This post is a follow up to a previous post that introduced us to Generative Adversarial Networks (GANs), so do check that out first. After an introduction to how transformers work, and a brief look at how they process text data, we see how they can also generate images and audio data just like GANs.

A Brief Introduction to Transformers

It all started in 2017 with the well titled research paper "Attention Is All You Need". The researchers at Stanford University proposed a new architecture they called "the Transformer". To understand what they are all about, we need to first see what the researchers meant by attention.

Sequence-to-Sequence Learning (Seq2Seq)

Transformer Networks are neural nets that transform a given sequence of elements, such as a sentence (a sequence of words), into another sequence. Naturally, an application of such a Seq2Seq model would be in language translation. LSTM-based models were used for these problems before, since they are good at handling sequence-dependent data (such as sentences, where a word in a sentence depends on the words that came before it, along with grammar rules).

Seq2Seq models consist of two separate parts that work together: an Encoder and a Decoder. The Encoder takes the input sequence and then it maps it into a higher dimensional space (this is a n-dimensional vector, which is fed to the Decoder). The Decoder which turns this vector into an output sequence. In the case of language translation, this output sequence will be in the desired language we wanted to translate to. Both of these parts - the Encoder and Decoder, can be built using LSTM models.

But what does attention mean?

The Seq2Seq model, in the case of language translation, will generate sentences word by word. The Attention Mechanism is the ability to focus on words that are important that came before the current word - a much more long-term memory. This is similar to how our memory keeps track of the words we read in a sentence to provide us context, while we read the words one by one. Thus - a transformer can pay attention to previous tokens that have been generated. These tokens will be parts of the sentence that are important and will be key terms that give the sentence context. During backpropagation the model learns how to identify these key terms.

The Transformer Architecture

As mentioned before, this novel architecture proposed by the researchers uses the Attention Mechanism. While RNNs (Recurrent Neural Networks such as LSTMs and GRUs) are also able to look back at dependencies in sequence-dependent data, their short term memory is what makes them different from transformers.

In the paper, the researchers proved that an architecture with only attention-mechanisms can beat previous results in the translation problem (and on other tasks). Here is what the architecture looked like:

  • Encoder (pictured below as the left rectangle) - Maps an input sequence into an abstract continuous representation that holds all the learned information of that input
  • Decoder (the right rectangle) - Generates a single output while also being fed the previous output using the output of the Encoder


Now, for the translation problem, the sentence is first encoded as a vector where each word is mapped to a continuous value, and the position of each word is also embedded. This is the input fed to the Transformer. For an illustrated breakdown of how a sentence is translated, check this article by Michael Phi.

Instead of going through the architecture in detail, we shall first understand the concept of self-attention and how Transformers use this attention mechanism to generate data.
++++++++++++++++++++
▸ **What you will do**
Please write what comes next in the article on transformers above, starting right after its last sentence.

▸ **Data segment**
++++++++++++++++++++
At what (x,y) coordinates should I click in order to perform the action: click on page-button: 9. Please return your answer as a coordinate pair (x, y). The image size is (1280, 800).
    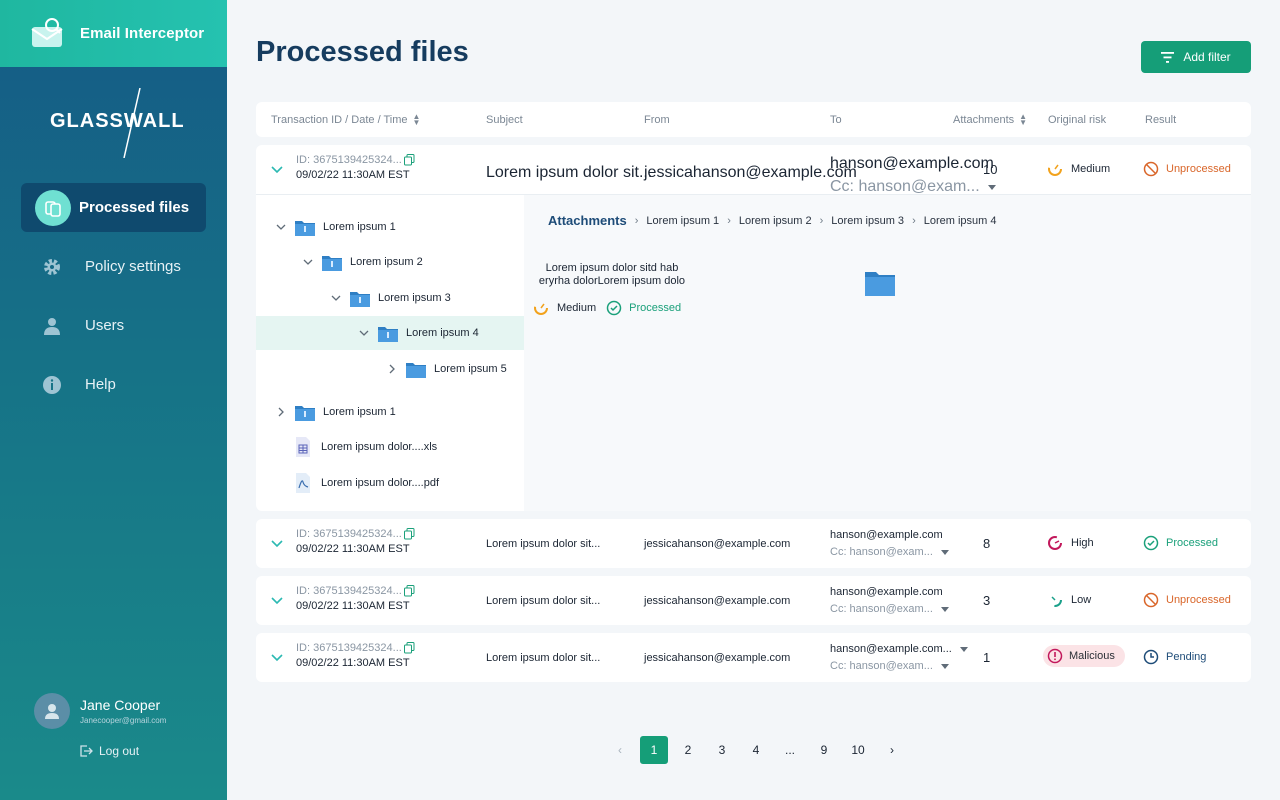
    Looking at the image, I should click on (824, 750).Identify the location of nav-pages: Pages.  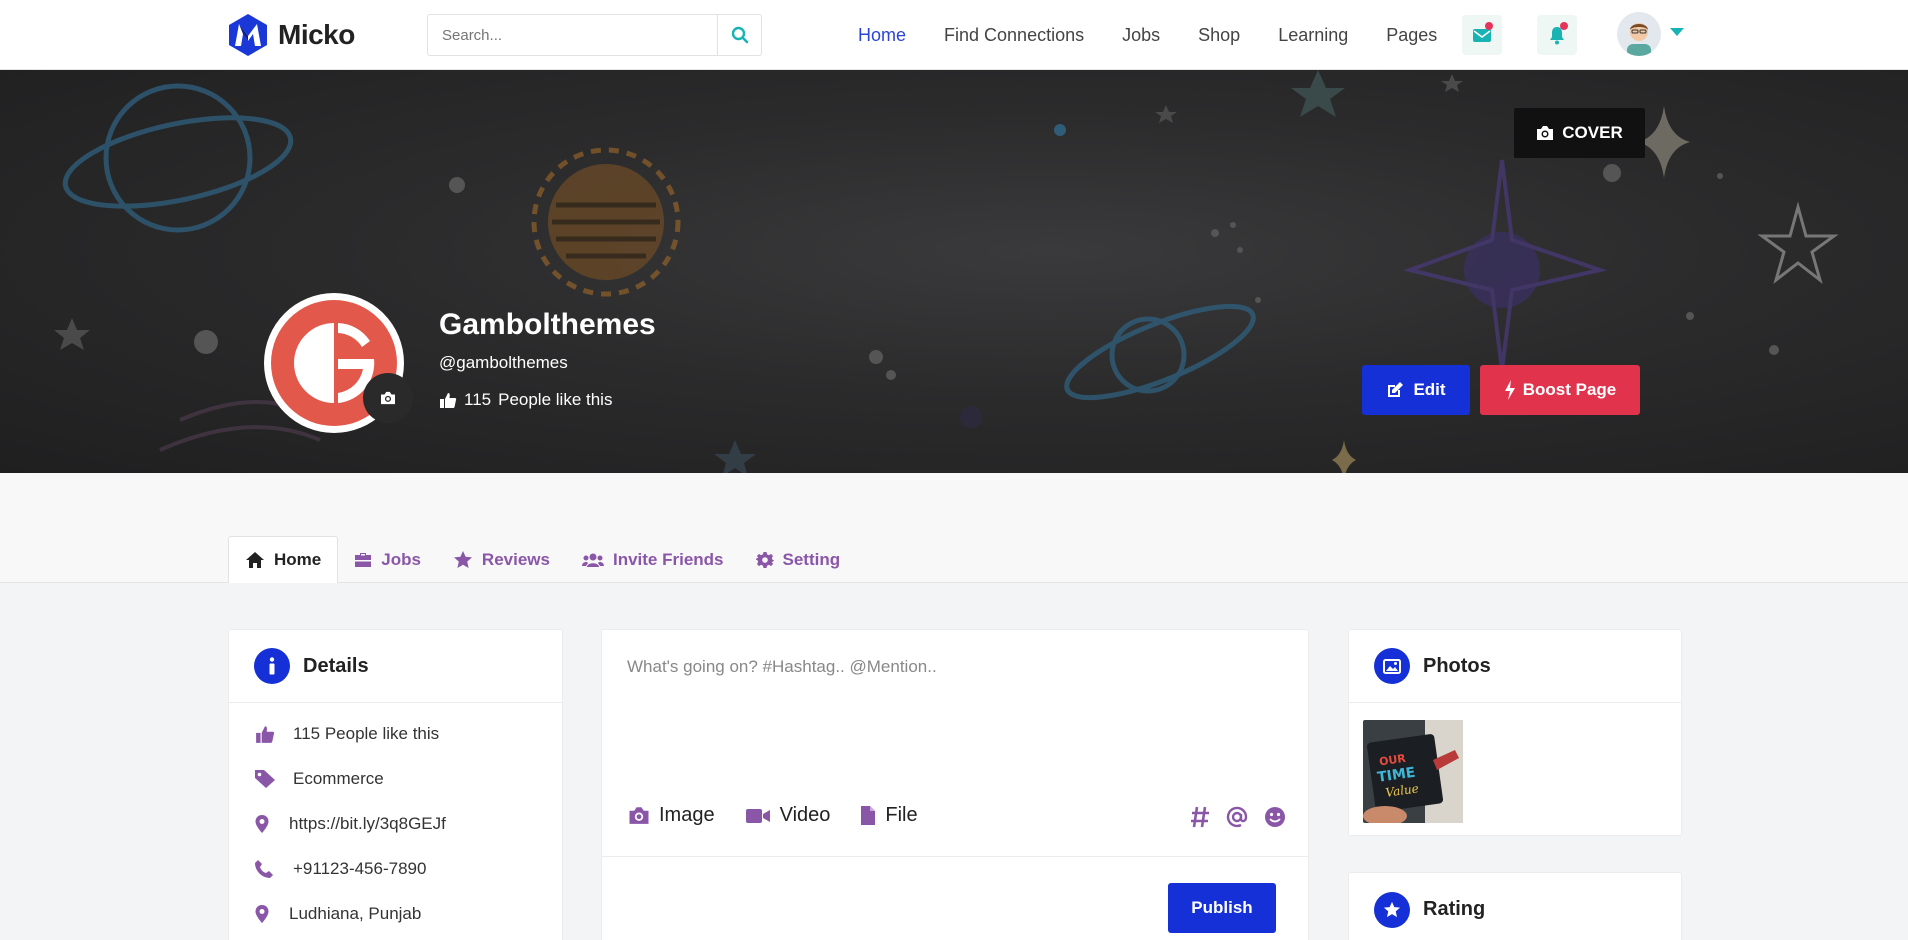
(1412, 36).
++++++++++++++++++++
▸ **Written answer**
Self-Attention and Generative Models

Self-attention allows the Transformer to associate each word in the input to other words. So in our example ("He loved to eat."), it is possible that it learns to associate the word “eat”, with “food” and “lunch”. Each word is treated as a query and find some keys that correspond to other words, and produce a better embedding.

So far, we have seen how transformers work with text and are useful in NLP tasks such as translation. But how does the self-attention mechanism work for generative models in the case of other data, like images or audio?

Images and music often have repeating structures or "motifs" and these form the perfect inductive biases for transformers to work with - this is known as self-similarity. The same researchers at Stanford decided to use this fact to generate images based on probability. Self-similarity for images as a concept has been used even before however, such as for texture synthesis (Efros and Leung, 1999) and for image denoising by non-local means (Buades and Morel, 2005). Here is an example in one of the most iconic paintings of all time - the recurring stars in the sky:

Using probabilistic image generation, one can model the joint distribution of pixels and measure generalizations. In 2018, the researchers took the word embeddings for the text transformer, and replaced them with patches (small portions of the images), and it worked - the transformer computes associations based on similarity. With these architectural adjustments for pixels instead of words, transformers generated images as well. The computational cost for transformers rises linearly with an increase in the dimension of your data - so the attention windows had to be restricted to local neighbourhoods. While I am greatly simplifying, you can learn more in detail by reading the Image Transformer paper and checking out the references below. The transformer performed well on the CIFAR-10 dataset, and was used for conditional and unconditional image generation.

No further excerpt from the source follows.